** Data provided **
----------------------------------------

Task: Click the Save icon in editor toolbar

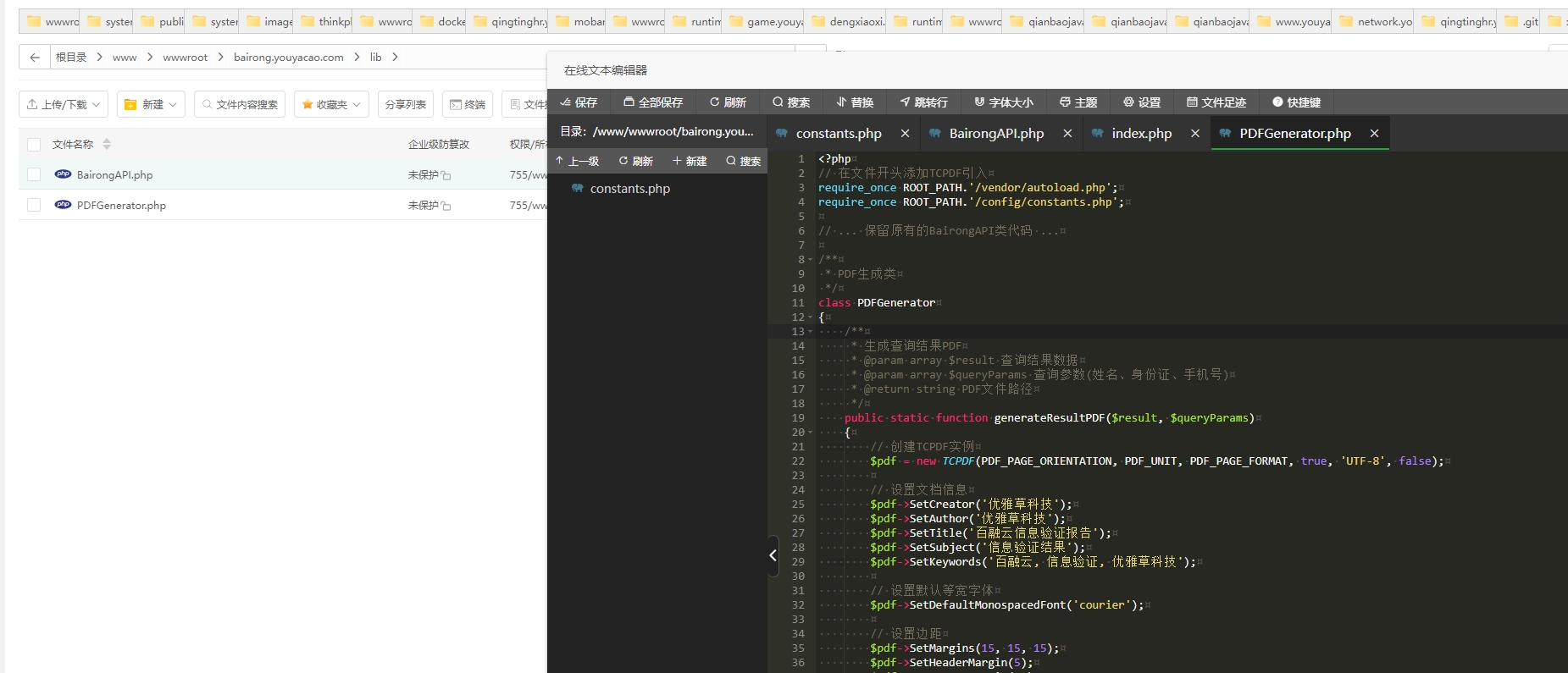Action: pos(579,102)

----------------------------------------

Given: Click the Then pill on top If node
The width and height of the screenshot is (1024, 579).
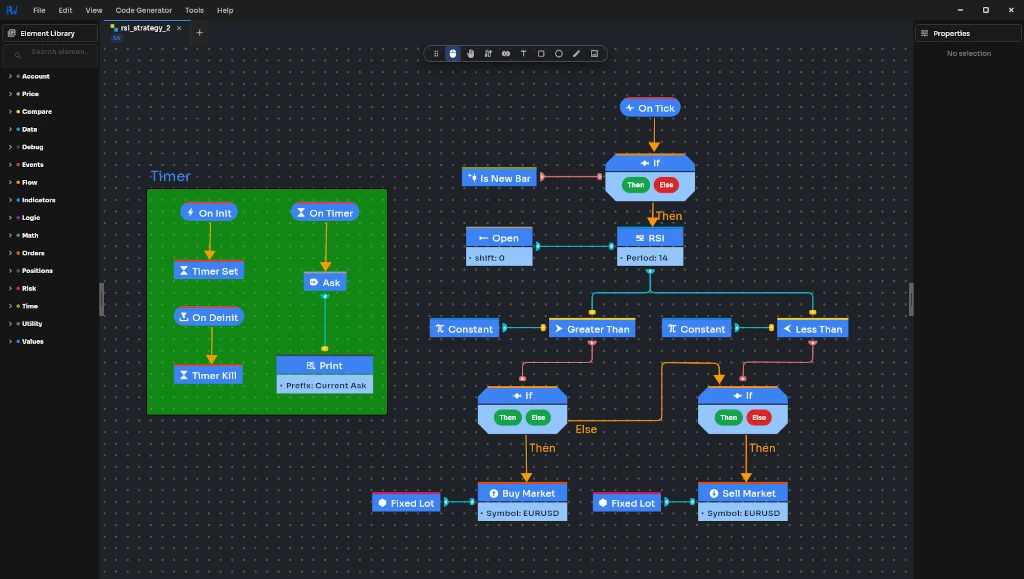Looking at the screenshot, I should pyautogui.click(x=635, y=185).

----------------------------------------

** Work to complete **
Please write out the lines starting with the line that contains "Given: Click the Then pill on top If node" and going on through the line that contains "Looking at the", unchanged, and leave the pictures out of your answer.

** Answer to the problem **
Given: Click the Then pill on top If node
The width and height of the screenshot is (1024, 579).
Looking at the screenshot, I should pyautogui.click(x=635, y=185).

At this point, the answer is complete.